Crimewave Cover

Crimewave – Scenes (Fools Gold)

After spending 2024 touring with Kim Gordon, and Machinedrum, Crimewave, aka Jake Wilkinson, has stepped out on his own. Created with Rainy Miller, another figure in the Northern wave of experimentalists, debut album Scenes shakes down the mythology of club culture, strips away its glamour and drags it by the hair through Manchester’s criminal back alleys. Each track bleeds into the next through short interludes and BPM shifts mirroring the stumble and shove of a relentless night out on the town.

The first shocker is that there’s not a single synth to be found here. Just guitar. Wilkinson treats it as a modular instrument, bending sounds until they turn alien and corrupt. Distortion and voltage are his building materials, not power chords and hooks. The result is just as raw and metallic as you’d expect but, weirdly, viscerally beautiful. Like being on your knees, staring into a neon-lit pool of sick at 3 a.m.

Crimewave’s volatility feels inseparable from Manchester nightlife itself, a place where heritage and progress are uneasy bedfellows. Emerging from the city’s tight-knit live electronic scene, Crimewave sits within a wave of artists like Silverwingkiller and Another; Country $$$$ steadily reframing dance music. While dropping the clinical, clean lines of electronica, Scenes is cold and forensic in a different way. Wilkinson digs into the seedy, criminal side of nightlife and in doing so, taps a seam of innovation that runs from the industrial grind of early Factory Records, through the baggy, narcotic haze of the 1990s Hacienda, to the visceral noise-punk hybrids of contemporary acts like Mandy, Indiana.

The 40-second opener, ‘ID’, is a disorienting and functional segue into the album’s world. We join the anxious throng of a city’s club goers gathering in before the chaos starts. Single, ‘White Label’, leads off with an urgency of clipped breaks and a voice repeating “I don’t know what I saw.” We descend rapidly into the queasy rush and push of a night that’s already gone sideways. From there, there is no let up. 

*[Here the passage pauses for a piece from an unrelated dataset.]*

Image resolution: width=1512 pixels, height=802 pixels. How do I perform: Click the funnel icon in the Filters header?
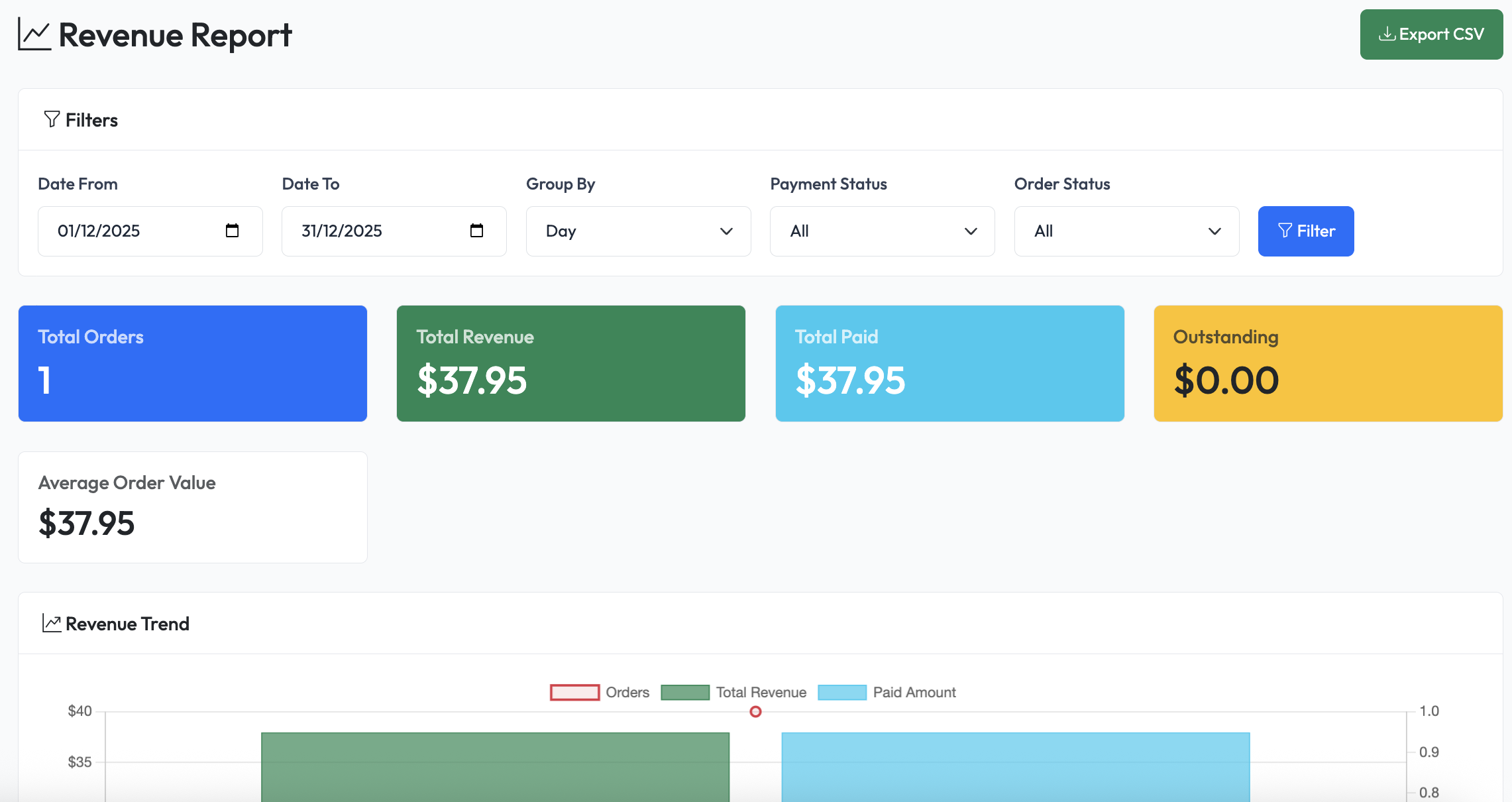pos(52,119)
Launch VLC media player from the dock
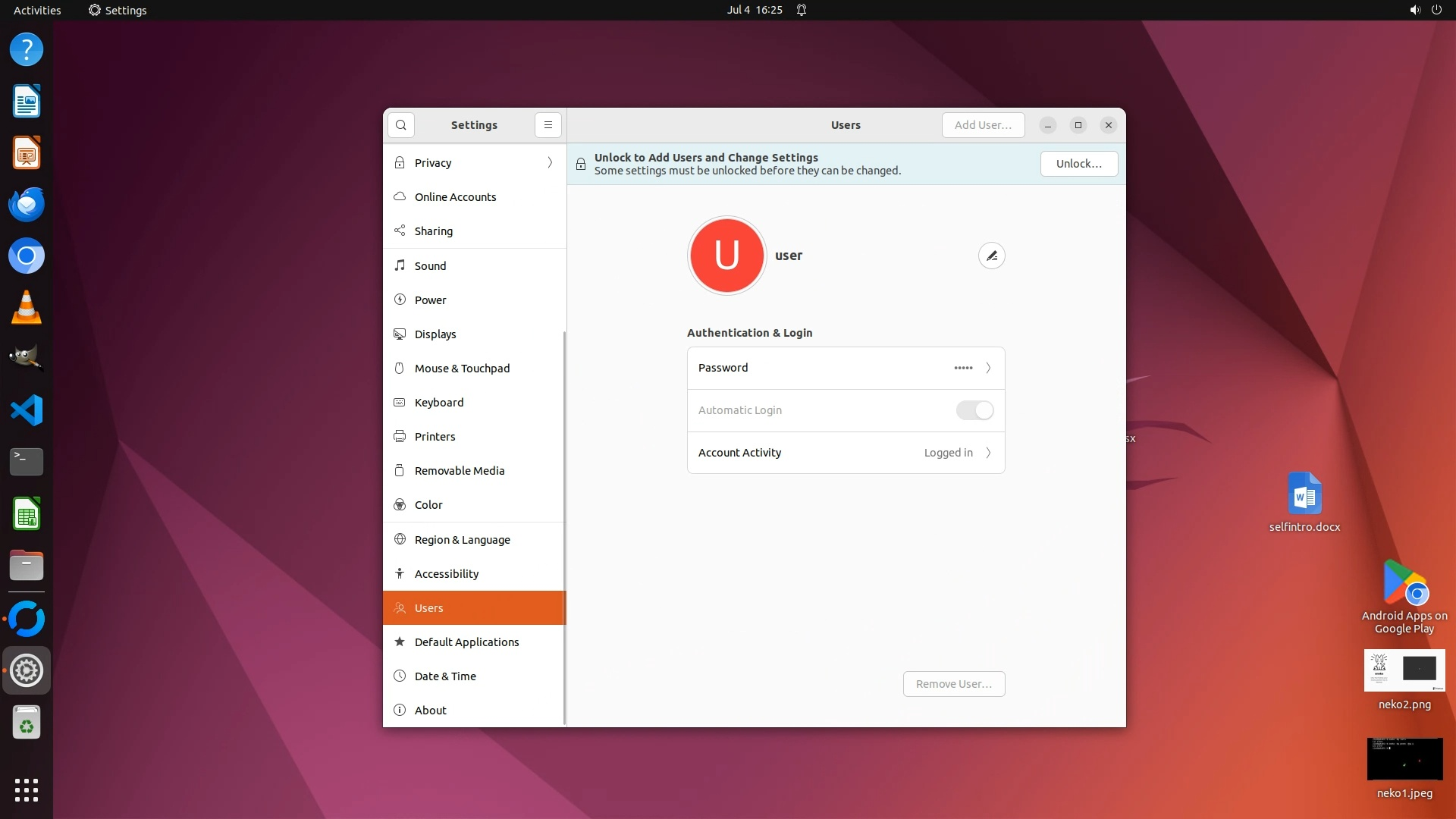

The more substantial tracks give Scenes its structure, but even these dissolve and wash into each other. ‘Misdemeanour’ churns and booms like a broken laundrette machine and ‘Haemoglobin’ scratches and fidgets in a sticky panic, drenched in reverb and sweat. Elsewhere, ‘Semaphore’ and ‘Damage Control’ offer greater precision and clarity, this time with heaving, breathless rhythms driving their sense of unease. Later,‘Torrent’ is ballad-like by comparison, paying loved-up reverence to the club lights. A fleeting lucid moment drops us suddenly into ‘Antagonist’ like a bad trip. Refracted voices and crystal shards collapse into a blur of movement and noise, where any discernible melody is quickly gobbled like the last slivers of kebab meat. 

At its best, Scenes rewires club music’s boringly predictable repetitive machinery. ‘Intolerance’ and ‘Instrumentals’ serve as a neat closing summary of everything great about this album. Where most club records aim for the sweet drop and the flash of euphoria that sends a crowd skyward, Wilkinson flattens it with continuity and realism. He doesn’t pretend you won’t get your phone pinched, or your drink spiked, or fight over the last taxi. Most nights never peak and Crimewave captures what the post-lockdown, expensive, CCTV-surveilled club landscape feels like now: anxiously still chasing a high, but ultimately more aware of its own absurd theatre.